Really glad to have you (and your reviews) on BLF. Well done! Looking forward to the next ones.

1 Thank

Fantastic review!!! :person_with_crown:

Awesome review!

That's the kind (of quality) we need here!!

Haha it’s okay, funnily enough I had this gut feeling that I should save my review as a doc first before posting it here… but I didn’t do that.

Thanks for the welcome! I’ve been lurking here for a while, but only just started posting. This is a great place, one of the best communities online :slight_smile:

Thanks!! I’m really glad you guys enjoy the reviews! :smiley:

Please enjoy your time here, LuxWad!

Haha thanks, so far I have
…I wish there was a decent laughing emoji though

1 Thank

What took you so long to get here, LuxWad? :wink:

Man… your video review looks amazingly professional. Super job. Is your day job in the videography or photography domains?

I’ve still put off getting a DT8 for the main reason you stated — lack of 21700 support. Frankly, this light is in a weird zone—too big to EDC in a pocket, but too small to adequately manage the generated LED heat.

I’d really like to see Hank come out with a DT8S, “S” for “Super.” A little larger head with more aggressive fins, improved thermal pathway, and 21700 cell support.

Btw, friendly tip on writing content on any forum: once you get a decent amount of content written in the editor, do a select all and copy. Get that stuff in the paste buffer. Or you can keep a lightweight text app running on the side to dump versions as you go. I’ve saved myself a lot of headaches this way.

Haha, I took a while because I’m actually a bit nervous about sharing things online, BLF seemed a bit scary for a while. I’m glad I started posting here though!

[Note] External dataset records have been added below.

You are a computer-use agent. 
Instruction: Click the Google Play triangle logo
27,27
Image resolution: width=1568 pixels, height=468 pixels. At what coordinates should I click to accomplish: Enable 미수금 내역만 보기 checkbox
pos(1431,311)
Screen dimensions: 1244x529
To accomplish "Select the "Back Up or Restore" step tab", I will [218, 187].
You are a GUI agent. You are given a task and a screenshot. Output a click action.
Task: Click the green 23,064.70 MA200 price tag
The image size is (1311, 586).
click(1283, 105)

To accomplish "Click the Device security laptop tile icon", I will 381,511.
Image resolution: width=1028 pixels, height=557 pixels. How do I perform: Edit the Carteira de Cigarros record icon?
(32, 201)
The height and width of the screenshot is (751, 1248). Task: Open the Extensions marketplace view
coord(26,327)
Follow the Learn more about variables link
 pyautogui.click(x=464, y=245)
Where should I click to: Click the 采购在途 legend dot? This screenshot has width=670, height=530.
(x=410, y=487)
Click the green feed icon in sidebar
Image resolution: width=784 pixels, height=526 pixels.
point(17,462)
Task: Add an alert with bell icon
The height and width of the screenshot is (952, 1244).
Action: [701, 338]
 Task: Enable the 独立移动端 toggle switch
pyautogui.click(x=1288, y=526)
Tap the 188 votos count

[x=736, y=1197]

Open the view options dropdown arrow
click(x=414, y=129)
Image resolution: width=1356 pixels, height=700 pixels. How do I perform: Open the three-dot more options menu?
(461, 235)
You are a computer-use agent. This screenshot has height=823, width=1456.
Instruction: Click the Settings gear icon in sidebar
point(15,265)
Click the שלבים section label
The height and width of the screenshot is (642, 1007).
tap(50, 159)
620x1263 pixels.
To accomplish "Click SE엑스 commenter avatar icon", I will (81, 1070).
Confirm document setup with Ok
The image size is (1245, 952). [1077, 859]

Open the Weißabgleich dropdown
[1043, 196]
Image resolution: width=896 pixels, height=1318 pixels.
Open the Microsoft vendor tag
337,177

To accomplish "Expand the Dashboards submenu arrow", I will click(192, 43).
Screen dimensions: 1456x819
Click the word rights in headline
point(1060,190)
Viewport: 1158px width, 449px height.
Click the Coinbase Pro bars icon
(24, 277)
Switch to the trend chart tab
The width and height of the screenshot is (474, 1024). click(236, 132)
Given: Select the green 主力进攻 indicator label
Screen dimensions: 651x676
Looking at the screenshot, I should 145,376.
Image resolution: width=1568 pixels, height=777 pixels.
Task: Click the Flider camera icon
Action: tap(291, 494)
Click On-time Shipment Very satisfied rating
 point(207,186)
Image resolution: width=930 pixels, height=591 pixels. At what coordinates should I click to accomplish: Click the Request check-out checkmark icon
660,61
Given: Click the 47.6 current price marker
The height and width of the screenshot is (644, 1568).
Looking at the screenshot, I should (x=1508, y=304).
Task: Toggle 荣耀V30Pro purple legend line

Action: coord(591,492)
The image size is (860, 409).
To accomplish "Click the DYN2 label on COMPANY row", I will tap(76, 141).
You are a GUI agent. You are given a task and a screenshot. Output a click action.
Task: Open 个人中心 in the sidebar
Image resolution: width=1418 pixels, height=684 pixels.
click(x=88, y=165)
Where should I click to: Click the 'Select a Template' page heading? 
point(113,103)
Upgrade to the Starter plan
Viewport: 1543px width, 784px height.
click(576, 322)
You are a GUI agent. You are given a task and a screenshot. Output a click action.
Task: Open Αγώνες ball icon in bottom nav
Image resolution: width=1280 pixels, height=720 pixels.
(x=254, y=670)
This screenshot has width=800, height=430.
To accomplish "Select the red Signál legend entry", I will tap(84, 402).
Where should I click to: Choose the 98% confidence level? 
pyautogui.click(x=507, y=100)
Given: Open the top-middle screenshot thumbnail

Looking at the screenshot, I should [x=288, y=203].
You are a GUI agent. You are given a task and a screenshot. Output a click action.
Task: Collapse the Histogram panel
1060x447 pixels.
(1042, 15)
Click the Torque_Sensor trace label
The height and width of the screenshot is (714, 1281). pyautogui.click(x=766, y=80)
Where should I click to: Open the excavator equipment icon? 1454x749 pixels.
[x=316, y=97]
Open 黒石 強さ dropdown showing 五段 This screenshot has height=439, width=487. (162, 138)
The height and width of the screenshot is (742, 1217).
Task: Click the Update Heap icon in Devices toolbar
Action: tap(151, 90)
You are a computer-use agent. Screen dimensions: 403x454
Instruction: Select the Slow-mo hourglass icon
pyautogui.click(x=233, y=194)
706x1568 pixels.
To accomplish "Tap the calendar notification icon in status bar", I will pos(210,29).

I’ve been producing video content for a long time, only in the past couple years have I been doing it professionally. Nothing crazy, I’m still relatively new to it. I aspire to be a film director someday, and my education & work is striving towards that. I prefer not to give too many personal details though :slight_smile:

I like flashlights of course, but these videos serve a very important auxiliary role for me: they provide extra filming/editing practice, and help me to experiment with new and fun video production techniques. I get to improve my filmmaking and review flashlights, so it works out very well.

I think this would be ideal, the DT8 is a great little 18650 light but the small hotrods aren’t really my thing, I prefer bigger lights which can sustain their output and provide long runtimes.

I’ll have to start doing this now :laughing:

Has anyone tried the regular KR4.hex with the 219b LEDs? I’ve heard some people saying that if you just use a 10 amp 18650 there’s no real worry of burning the LEDs but you’ll get quite a bit more output than with 50% or 60% fet. If anyone’s tried it I’m really curious I have the $3,500k 219 B’s in my D4 V2 and although it’s fairly bright it’d be nice to have a bit more output

Post has been updated, with added with inline graphs and beamshots.
Also added a correction, the video stated the W2 light was using CULPM1.TG LEDs, when in fact it has CSLPM1.TG emitters.

That shouldn’t burn out the LEDs, but it will get quite a bit hotter without a massive increase in output. I wouldn’t recommend it.

1 Thank

Thanks for the review!

Edit: I did not realize this was too different lights, I thought it was a channel switching one.

The max output I measured for the 219b light was 3200 lumens (3580 with the 60% FET control), which will provide that extra throw you’re missing.

It should be much higher, given that the output of the DT8 is significantly higher than the D4V2 - For reference, my W2 D4SV2 (which will provide the same output) will put out 5,000 lumens with the Molicel P26A.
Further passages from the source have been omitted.